Would it have been correct to use v² = u² +2as (one of the kinematic equations) and assume that ma = f thus a=f/m? The answer is the same, but I’d like to know if it would have been considered as correct or if there are similar situations for which this wouldn’t work..

Thank you very much for this extremely useful site!

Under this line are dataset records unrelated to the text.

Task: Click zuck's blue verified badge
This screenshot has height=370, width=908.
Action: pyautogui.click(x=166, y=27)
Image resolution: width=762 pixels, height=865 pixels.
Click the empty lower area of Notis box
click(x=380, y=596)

1. Hi Beatrice — yes it is absolutely fine to use the kinematic equation v² = u² +2as here. The only real condition for using this equation is that a is a constant, which it clearly is here.

2. Lucy smithy says:

Hi,

Where did the value of -2 come from?

Thanks

1. You mean where did the -2 come from in part b: y ordinate of detection = -2R? The particle starts at y = 0 and moves in a circle of radius R with the detector as a diameter , therefore the particle hits the detector again at the ‘other side’ of the diameter, which is a distance of twice the radius away. Therefore the particle hits the detector at y = -2R.

Is that what you meant?

3. Hi Joel — yes, sorry I must have had a bit of a brain fade here because this answer is just full of major stupid errors. I will redo it.

4. Rachida says:

Hi, for part (b) why there is a minus 2r ( y=-2r)? The y axe is directed downwards, So the coordinate y will be positive. Can you explain that for me?

1. Hi Rachida, thanks for your comment.

Yes well spotted, there is a little arrow on the bottom of the y axis, which presumably means that the y axis is supposed to point in the opposite direction to the standard direction. I didn’t notice this so I wrote the answer as a negative displacement along the (standard) y axis. If the y axis is pointing down, the displacement should be a positive quantity.

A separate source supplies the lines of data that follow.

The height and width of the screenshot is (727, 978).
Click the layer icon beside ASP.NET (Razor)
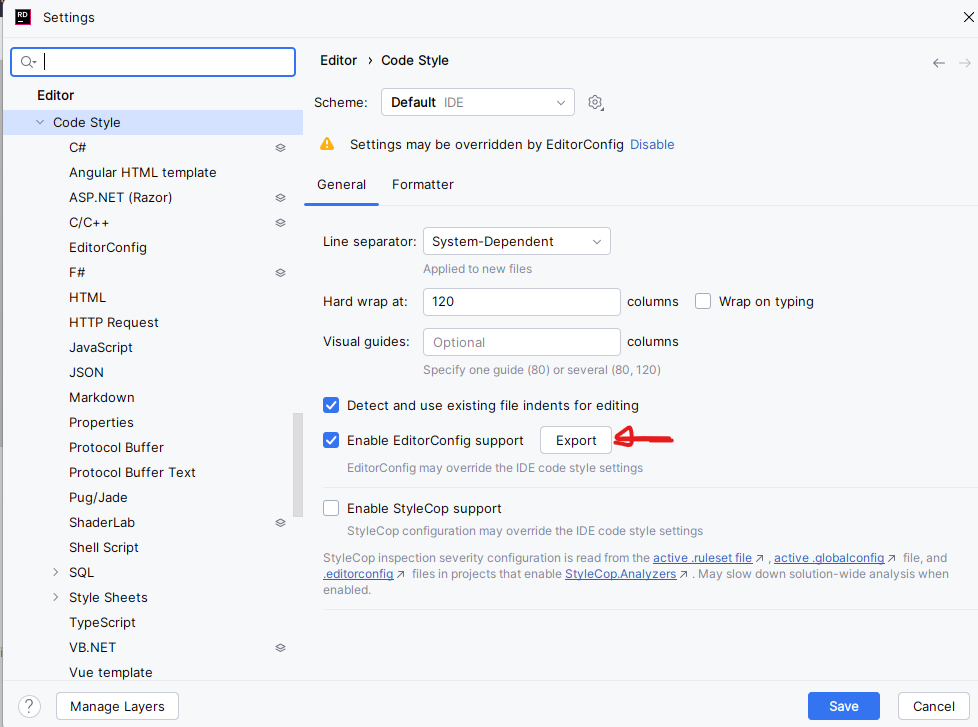280,197
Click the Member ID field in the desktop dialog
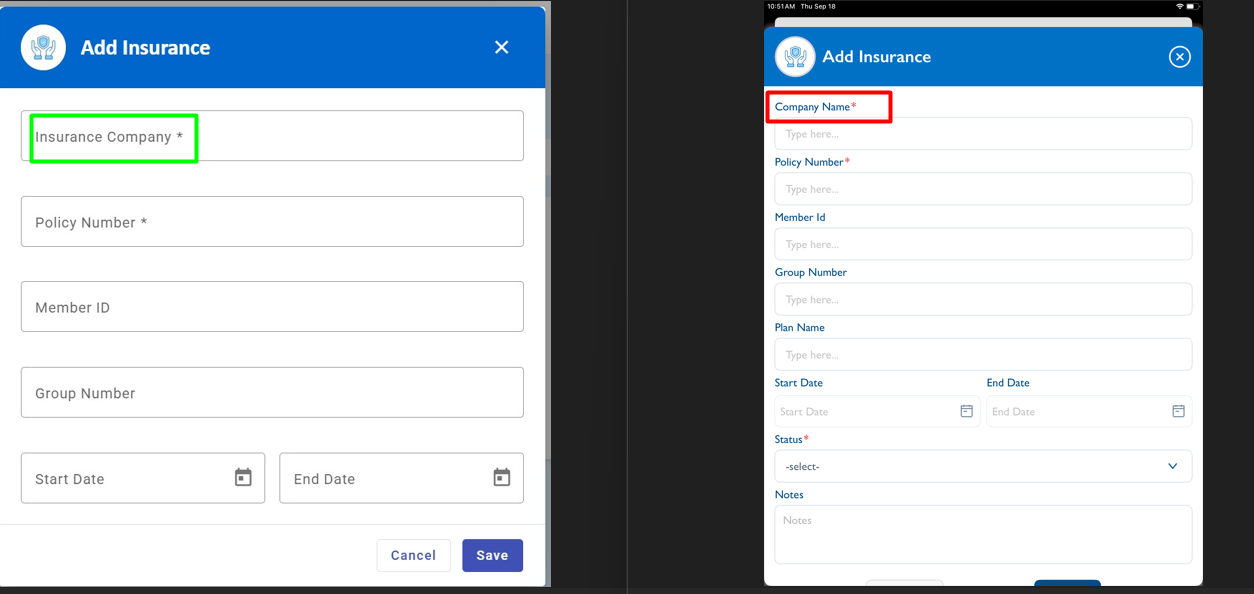The height and width of the screenshot is (594, 1254). pos(272,307)
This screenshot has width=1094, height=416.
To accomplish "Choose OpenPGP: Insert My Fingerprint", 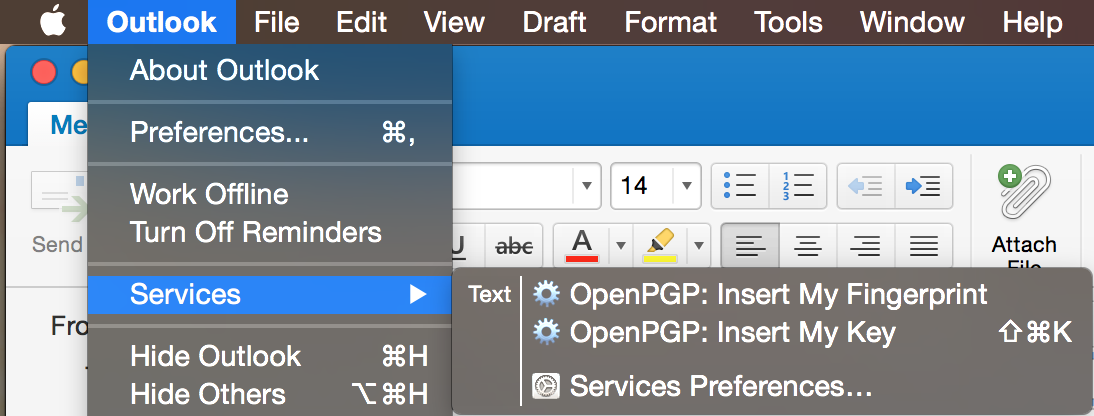I will tap(778, 294).
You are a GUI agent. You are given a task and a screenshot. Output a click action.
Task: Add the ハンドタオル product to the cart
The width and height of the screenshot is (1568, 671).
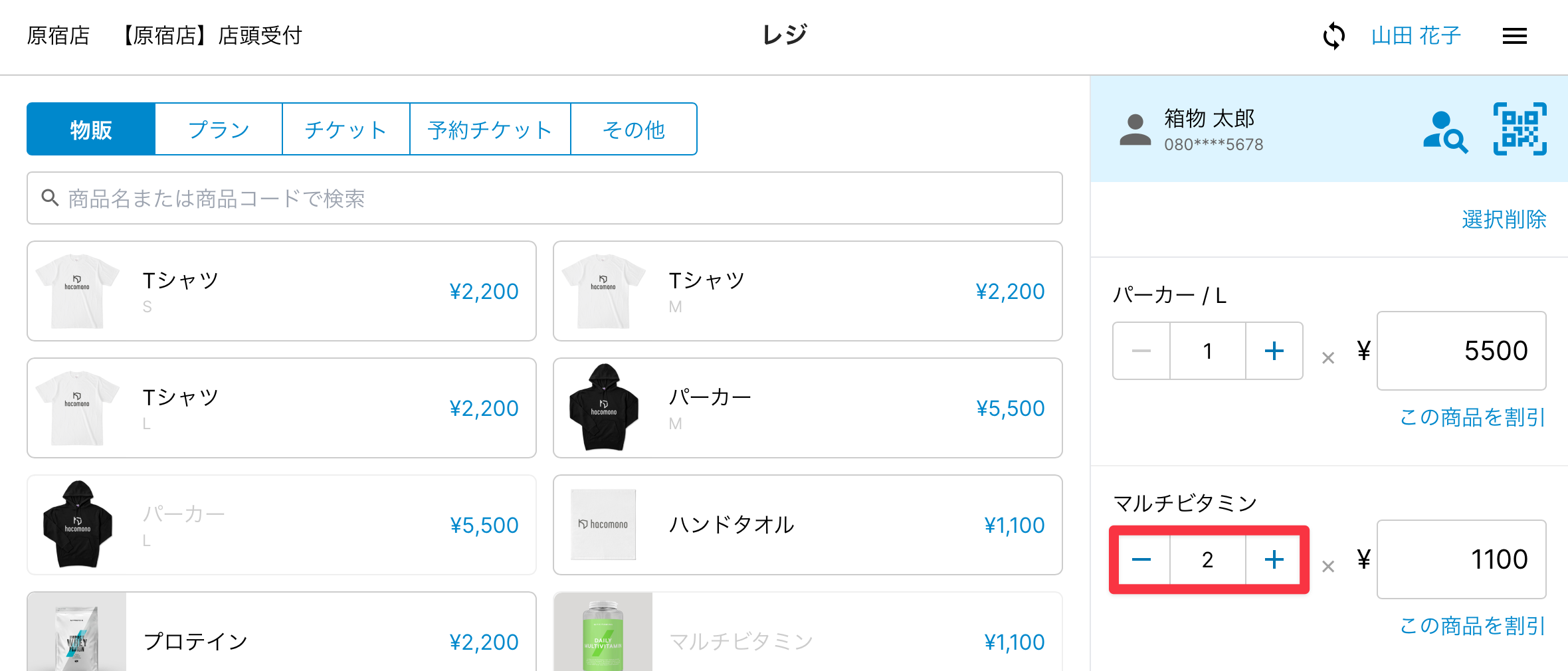pyautogui.click(x=807, y=525)
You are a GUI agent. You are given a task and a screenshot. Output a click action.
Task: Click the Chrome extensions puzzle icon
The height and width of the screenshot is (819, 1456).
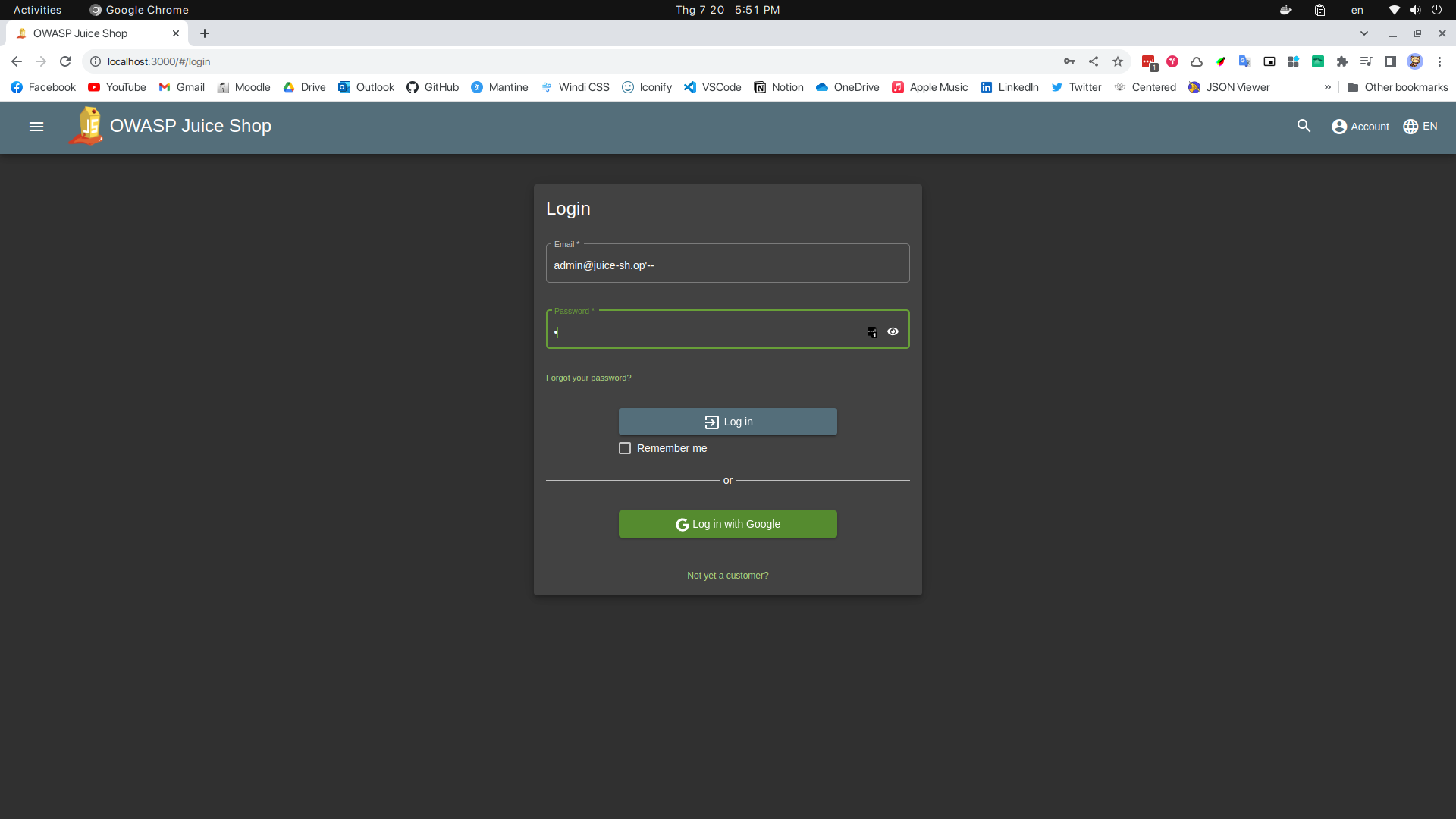click(x=1341, y=62)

Thanks for pointing this out.

5. Retnemmoc says:

For part (a) you have the increase in ‘v’as ft/m, yet you’ve equated it to as sqrt(2dm/f), which is just ‘t’ according to your working, unless I’m missing something.

1. Hi, thanks very much for the correction — it’s the same error as described immediately above. I’ve fixed it now.

6. ghghuy says:

Hello! My answer for (a) is slightly different. The velocity increase term I got was sqrt(2fd/m). I think that if you take a look at the way you set your term, you’ll see that you made a slight algebraic error. Please do correct me if I misunderstood, however. I used the relationship “work done = change in kinetic energy”, so I may have made a mistake.

1. Hi, thanks for the correction. You are absolutely right of course: the last step was a stupid mistake. I have fixed the image so it’s right now.

7. The answer to part (c) is a bit messy so here is a more detailed explanation. The pixels on the screen can be considered to be bins that are little squares of side Δy. Two beams will only be distinguishable if they hit different pixels. To ensure that two beams will definitely always hit different pixels they need to be at least Δy apart when they hit the screen. Since we derived a formula for y in terms of v the previous part, we can work out Δy in terms of Δv and then solve for Δv.